Agata Markowska (z lewej) częstuje kapuśniakiem, który przygotowała dla rodzin wraz z mężem Arturem.Mszę św. w intencji rodzin sprawowali ks. Tomasz Gorczyński i ks. Jacek Moskal - diecezjalny moderator Ruchu Domowego Kościoła, rodzinnej gałęzi oazy, który wygłosił homilię. Liturgię słowa, modlitwę wiernych i procesję z darami przygotowały rodziny uczestniczące w comiesięcznych spotkaniach DRWaL-a.

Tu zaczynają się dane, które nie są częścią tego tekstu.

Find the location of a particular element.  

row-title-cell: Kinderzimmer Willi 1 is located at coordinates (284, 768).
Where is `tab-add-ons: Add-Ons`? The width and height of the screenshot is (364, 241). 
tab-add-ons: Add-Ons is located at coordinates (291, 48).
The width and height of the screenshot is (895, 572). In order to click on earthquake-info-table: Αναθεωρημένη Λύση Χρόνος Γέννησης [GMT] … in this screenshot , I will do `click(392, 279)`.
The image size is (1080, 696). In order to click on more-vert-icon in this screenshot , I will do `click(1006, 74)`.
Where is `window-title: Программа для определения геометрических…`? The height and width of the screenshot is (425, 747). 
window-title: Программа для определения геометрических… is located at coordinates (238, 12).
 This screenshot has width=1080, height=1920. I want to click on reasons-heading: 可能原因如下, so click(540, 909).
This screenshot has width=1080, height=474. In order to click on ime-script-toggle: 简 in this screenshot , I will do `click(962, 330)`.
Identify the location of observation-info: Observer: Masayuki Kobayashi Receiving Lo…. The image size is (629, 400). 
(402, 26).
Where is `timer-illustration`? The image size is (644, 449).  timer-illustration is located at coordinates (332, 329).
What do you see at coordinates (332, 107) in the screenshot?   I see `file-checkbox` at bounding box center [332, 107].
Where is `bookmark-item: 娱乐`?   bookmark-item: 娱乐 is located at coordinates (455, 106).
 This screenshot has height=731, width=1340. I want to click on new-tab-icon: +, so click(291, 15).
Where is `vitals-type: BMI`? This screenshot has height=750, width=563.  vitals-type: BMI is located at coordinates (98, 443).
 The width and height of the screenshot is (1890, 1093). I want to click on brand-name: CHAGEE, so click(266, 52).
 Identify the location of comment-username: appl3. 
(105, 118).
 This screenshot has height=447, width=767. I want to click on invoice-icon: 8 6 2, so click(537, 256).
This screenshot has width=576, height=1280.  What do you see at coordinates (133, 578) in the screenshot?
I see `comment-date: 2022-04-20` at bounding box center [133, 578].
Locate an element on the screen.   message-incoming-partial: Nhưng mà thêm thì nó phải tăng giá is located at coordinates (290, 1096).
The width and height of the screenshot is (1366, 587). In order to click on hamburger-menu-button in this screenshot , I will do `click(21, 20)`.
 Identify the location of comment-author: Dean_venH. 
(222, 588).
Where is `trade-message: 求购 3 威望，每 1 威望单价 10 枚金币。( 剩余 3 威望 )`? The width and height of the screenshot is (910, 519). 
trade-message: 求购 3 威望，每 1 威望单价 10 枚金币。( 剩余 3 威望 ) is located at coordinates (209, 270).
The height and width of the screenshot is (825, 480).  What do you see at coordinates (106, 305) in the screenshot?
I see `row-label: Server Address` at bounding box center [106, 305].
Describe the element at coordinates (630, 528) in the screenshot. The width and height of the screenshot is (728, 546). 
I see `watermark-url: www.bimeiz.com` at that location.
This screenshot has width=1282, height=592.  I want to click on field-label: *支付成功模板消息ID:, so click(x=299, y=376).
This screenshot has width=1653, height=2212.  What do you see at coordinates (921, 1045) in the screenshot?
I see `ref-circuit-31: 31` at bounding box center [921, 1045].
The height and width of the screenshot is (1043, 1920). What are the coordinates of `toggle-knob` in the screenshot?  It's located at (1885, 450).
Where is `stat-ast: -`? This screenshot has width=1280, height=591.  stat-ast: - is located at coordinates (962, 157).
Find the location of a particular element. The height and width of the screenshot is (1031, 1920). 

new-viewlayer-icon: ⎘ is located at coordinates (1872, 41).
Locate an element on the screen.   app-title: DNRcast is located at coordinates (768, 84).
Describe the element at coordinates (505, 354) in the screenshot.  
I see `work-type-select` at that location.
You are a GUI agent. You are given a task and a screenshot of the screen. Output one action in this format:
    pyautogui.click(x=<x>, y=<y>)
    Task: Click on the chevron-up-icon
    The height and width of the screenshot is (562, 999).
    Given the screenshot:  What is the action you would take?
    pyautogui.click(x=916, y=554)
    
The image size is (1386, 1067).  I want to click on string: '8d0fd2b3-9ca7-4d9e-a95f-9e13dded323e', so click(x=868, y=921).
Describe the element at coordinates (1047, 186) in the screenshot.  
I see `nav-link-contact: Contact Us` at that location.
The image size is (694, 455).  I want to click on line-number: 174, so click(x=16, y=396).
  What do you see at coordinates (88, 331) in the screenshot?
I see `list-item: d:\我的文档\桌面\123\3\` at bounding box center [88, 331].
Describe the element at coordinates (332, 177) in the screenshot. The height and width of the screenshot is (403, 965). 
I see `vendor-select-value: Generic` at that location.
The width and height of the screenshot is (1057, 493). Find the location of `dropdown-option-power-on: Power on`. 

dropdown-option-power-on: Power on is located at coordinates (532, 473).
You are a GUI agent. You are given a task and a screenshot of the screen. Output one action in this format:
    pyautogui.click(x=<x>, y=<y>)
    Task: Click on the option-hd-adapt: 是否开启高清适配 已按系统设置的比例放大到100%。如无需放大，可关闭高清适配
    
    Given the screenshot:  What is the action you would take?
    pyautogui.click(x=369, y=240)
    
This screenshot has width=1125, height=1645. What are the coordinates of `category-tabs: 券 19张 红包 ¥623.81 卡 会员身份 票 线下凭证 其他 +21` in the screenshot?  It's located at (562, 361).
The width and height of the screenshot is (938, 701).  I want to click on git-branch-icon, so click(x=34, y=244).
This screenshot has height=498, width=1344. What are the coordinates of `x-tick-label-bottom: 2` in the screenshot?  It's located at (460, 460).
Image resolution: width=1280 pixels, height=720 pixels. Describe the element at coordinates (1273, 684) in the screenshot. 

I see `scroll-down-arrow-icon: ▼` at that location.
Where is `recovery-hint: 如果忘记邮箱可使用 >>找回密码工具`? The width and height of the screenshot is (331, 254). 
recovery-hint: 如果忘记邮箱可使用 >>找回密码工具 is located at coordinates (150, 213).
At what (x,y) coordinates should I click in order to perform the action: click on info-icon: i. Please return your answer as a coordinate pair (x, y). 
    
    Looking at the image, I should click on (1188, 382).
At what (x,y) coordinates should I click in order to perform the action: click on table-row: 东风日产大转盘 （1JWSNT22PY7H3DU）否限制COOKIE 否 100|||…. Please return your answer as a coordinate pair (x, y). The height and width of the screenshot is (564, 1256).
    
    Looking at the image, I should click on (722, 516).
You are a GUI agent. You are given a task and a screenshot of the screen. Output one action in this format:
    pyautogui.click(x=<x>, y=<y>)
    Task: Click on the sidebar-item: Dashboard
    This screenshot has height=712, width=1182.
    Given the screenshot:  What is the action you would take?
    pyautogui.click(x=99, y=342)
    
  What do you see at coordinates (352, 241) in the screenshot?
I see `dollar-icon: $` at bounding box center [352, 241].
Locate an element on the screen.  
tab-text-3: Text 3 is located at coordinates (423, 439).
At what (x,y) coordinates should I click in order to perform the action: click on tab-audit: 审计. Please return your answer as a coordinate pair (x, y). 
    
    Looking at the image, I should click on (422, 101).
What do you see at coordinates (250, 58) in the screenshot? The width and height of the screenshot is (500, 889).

Ksiądz Jacek Moskal zwrócił uwagę, że świętowanie dnia Świętej Rodziny z Nazaretu przypadło w czasie oktawy Bożego Narodzenia - świętowanie jednej uroczystości rozciąga się na siedem kolejnych dni. - Dlaczego? By przez oktawę ta prawda, którą w uroczystości świętujemy, mogła serca dotknąć, przemienić je, ubogacić - byśmy nie dali wyrwać codzienności tej tajemnicy wiary, którą świętujemy - podkreślił ks. Moskal, zapraszając, by wejść głębiej w prawdę, którą przynosi nowo narodzony Chrystus: - Prawdę o niepojętej, nieskończonej, niemieszczącej się w głowie miłości Boga do człowieka, który takich rzeczy w imię tej miłości dokonuje. Ten, który ma pełnię szczęścia, Ten, który raduje się sobą, Trójjedyny Bóg, druga Osoba tej Trójcy zostawia chwałę nieba i staje się jednym z nas, człowiekiem, śmiertelnym tak, jak każdy z nas. Nie zna tylko grzechu, ale zazna, co to smutek, ból, cierpienie, zdrada bliskiego, odrzucenie, aż po dramat krzyża i śmierć. Bóg, który wie, co to znaczy być człowiekiem, i decyduje się na takie rzeczy dlatego, że kocha, dlatego, że jesteśmy dla Niego niepojęcie cenni, ważni. Po to ten cud betlejemskiej nocy, po to cud całego życia Jezusa Chrystusa, aby Bóg mógł nas odnaleźć, aby mógł na nowo odzyskać nasze serce i wziąć w swoje ramiona pełne miłości.